**** Material provided
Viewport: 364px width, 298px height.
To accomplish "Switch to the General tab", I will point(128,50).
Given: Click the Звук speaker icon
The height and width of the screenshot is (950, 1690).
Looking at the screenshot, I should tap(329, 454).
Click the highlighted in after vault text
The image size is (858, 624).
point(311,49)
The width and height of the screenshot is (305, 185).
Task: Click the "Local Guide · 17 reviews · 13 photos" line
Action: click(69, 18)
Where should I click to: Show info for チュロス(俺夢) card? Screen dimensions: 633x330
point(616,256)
********
[What you should do] Write all of the records above again, changing "Viewport" to "Window" and leaving everything else as it is.

[Task result]
Window: 364px width, 298px height.
To accomplish "Switch to the General tab", I will point(128,50).
Given: Click the Звук speaker icon
The height and width of the screenshot is (950, 1690).
Looking at the screenshot, I should tap(329, 454).
Click the highlighted in after vault text
The image size is (858, 624).
point(311,49)
The width and height of the screenshot is (305, 185).
Task: Click the "Local Guide · 17 reviews · 13 photos" line
Action: click(69, 18)
Where should I click to: Show info for チュロス(俺夢) card? Screen dimensions: 633x330
point(616,256)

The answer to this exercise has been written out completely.